Beginning on page 20 of the SFFA brief there is a section that argues that “Harvard uses race at every stage of the admissions process.”  That includes recruiting students differently based on race.

The brief states that “African-American and Hispanic students with PSAT scores of 1100 and up are invited to apply to Harvard, but white and Asian-American students must score at least 1310 to get an invitation.”  It continues, “In some states (which Harvard calls ‘sparse country’), Asian-American students must score higher [italics theirs] than all other racial groups, including whites, to be recruited by Harvard.”

I think those couple of sentences raise some interesting questions about affirmative action in college admissions.  Previous court cases involving the use of race in admission have focused on how admissions decisions are made.  

The Bakke case in the 1970s involved a program at the University of California at Davis medical school whereby 16 of the 100 places in the entering class were set aside for “qualified” minority applicants.  The Supreme Court in a divided vote concluded that the UC-Davis program was a quota system and that the medical school was conducting two separate admissions processes, one for minority applicants and one for the rest of the applicant pool.

The Gratz case, decided at the same time as the Grutter case that is now being challenged by Students For Fair Admissions, involved the University of Michigan’s practice of giving applicants from underrepresented minority groups an additional 20 points toward the 100 needed for undergraduate admission.  By a 6-3 margin the Court found that the thumb on the scales approach wasn’t constitutional.

The Supreme Court has consistently ruled that it is appropriate to consider race as one of many factors in a holistic admissions process.  That interpretation has its origins in an amicus curiae filed in the Bakke case by none other than Harvard.  Critics of affirmative action in college admission question whether race is indeed one of many factors, or whether colleges have simply found more subtle ways to consider race than the quota system outlawed in Bakke.  

While most of the discussion of affirmative action in college admission focuses on how decisions are made, what about recruitment?  Is it wrong to use different techniques to recruit students from different ethnic or demographic groups?

To be fair, the Students For Fair Admissions brief doesn’t argue that differential recruiting is wrong.  It includes the mention of different cutoffs for different groups primarily to argue that Harvard is conscious of race in all parts of its admissions process.  But is Harvard discriminating by using different cutoff scores in recruiting?

The reference to scores refers to the score parameters that colleges can use when they use the College Board’s Student Search Service.  Student Search gives colleges the ability to reach out to desired groups of students based on factors ranging from their scores on the PSAT or SAT to planned major to zip code.  

We might question whether a university that already rejects 97% of applicants, many of them superbly qualified, needs to be actively recruiting students most of whom won’t have a chance of admission, but the practice of using Student Search to target particular groups of students is a mainstream practice.
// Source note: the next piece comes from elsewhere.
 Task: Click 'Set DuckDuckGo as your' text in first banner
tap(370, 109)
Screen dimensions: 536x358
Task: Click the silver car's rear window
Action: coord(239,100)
White and Asian-American students with a score below 1310 aren’t in any way prohibited from applying to Harvard because they don’t get an “invitation,” and this past year close to 60,000 somehow found a way to apply without being actively recruited. 

One of the original definitions of affirmative action was finding ways to expand the pool of candidates to open up opportunities to those who had been excluded by traditional processes.  That was particularly true for institutions like trade unions or public sector jobs such as police and firefighters that were at one time largely closed shops.  It was considered appropriate (and necessary) to expand the pool of candidates from traditionally underrepresented groups by targeted recruitment efforts for those groups.

I think the same is true for colleges.  For a college looking to broaden its diversity, whether ethnic, gender, geographical, or other, it is entirely appropriate to develop recruitment initiatives that reach a broader array of students from underrepresented populations.

There is a clear difference between preferential recruitment and preferential admission.  Colleges have an obligation to give fair consideration of the credentials of every single applicant.  They don’t have an obligation to “invite” every student whose PSAT scores are at a certain level to apply. 

If test scores were perfect predictive tools, it might be appropriate to expect the same test score parameters for every group of students.  But they are not. We know that test scores correlate with family income, and that they disadvantage, or at least don’t predict success, for all segments of an applicant pool.  Different recruiting standards is not the same thing as different admission standards.